Há um desgaste visível entre o Governo e a Assembléia Legislativa, algo que vai crescer se Renan Filho (PMDB) mantiver o objetivo de cortar gastos na máquina pública.
É que alguns projetos elaborados pelo Executivo vão passar pela Assembleia e desagradam os parlamentares.
Percebe-se que o presidente Luiz Dantas (PMDB) é pressionado por um pedaço do Legislativo.
E cede a esta pressão ao criar 120 cargos para serem rifados.
É uma compensação pelo controle- do Governo- do loteamento na máquina, feito aos poucos quando os deputados querem mais velocidade.

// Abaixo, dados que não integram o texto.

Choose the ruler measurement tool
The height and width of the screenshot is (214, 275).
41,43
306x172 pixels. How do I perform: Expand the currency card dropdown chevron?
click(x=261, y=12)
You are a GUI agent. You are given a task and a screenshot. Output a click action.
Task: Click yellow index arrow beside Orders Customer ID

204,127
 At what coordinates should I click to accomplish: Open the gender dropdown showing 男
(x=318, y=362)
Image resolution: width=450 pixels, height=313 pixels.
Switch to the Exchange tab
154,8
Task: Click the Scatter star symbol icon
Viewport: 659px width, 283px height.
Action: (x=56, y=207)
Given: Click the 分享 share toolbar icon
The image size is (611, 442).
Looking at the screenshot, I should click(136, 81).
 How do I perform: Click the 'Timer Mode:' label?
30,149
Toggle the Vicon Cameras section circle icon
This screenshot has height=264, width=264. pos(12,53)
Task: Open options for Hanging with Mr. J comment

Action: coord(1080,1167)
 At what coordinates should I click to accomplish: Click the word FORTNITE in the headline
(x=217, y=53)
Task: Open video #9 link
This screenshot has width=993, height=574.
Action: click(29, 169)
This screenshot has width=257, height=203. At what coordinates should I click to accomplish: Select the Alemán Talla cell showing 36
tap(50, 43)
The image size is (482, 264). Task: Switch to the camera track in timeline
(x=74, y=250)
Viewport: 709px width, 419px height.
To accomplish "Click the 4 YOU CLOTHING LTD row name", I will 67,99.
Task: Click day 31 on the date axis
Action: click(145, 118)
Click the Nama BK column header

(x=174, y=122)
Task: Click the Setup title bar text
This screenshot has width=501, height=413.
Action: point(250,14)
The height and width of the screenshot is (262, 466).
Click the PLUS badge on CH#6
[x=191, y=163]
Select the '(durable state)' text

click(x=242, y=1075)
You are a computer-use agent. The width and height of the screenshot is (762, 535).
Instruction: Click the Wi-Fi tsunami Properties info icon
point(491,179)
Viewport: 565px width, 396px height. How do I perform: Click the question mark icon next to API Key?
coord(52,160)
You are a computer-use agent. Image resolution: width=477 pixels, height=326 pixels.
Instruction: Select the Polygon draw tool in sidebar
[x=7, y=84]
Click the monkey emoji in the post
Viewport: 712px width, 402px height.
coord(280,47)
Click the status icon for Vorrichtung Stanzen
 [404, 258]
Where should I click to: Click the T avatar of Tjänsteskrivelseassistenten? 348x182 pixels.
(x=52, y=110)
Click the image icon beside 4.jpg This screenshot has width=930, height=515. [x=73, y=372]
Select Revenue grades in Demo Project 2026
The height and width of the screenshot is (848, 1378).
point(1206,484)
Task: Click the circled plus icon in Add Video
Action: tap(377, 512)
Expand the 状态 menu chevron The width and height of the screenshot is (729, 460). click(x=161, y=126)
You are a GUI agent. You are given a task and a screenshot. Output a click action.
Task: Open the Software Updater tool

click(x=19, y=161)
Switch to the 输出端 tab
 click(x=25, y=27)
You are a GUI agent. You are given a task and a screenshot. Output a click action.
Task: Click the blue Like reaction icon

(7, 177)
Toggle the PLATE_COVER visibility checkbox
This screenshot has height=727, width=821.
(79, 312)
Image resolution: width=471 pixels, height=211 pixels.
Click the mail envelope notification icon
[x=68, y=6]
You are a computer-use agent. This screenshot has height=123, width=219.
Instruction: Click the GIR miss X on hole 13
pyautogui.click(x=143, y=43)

Olavo Calheiros (PMDB) foi o fiador da vitória de Luiz Dantas na Casa, mas os cargos mostram uma Assembleia pouco disposta a resgatar sua própria imagem no público e pronta a formar grupos que se tornam oposição ou situação a depender do tamanho da bandeja servida pelo Governo.
Assim, com Luiz Dantas, segue-se uma tradição: os presidentes cedem aos impasses criados pelos deputados, o Executivo tem de negociar sempre postos de trabalho aos apadrinhados. Faça crise ou fartura.
Luiz Dantas cria mais cargos para garantir uma antecipação da eleição da Mesa Diretora? E Olavo Calheiros endurece até onde discurso contra o presidente? Os dias serão de tensão.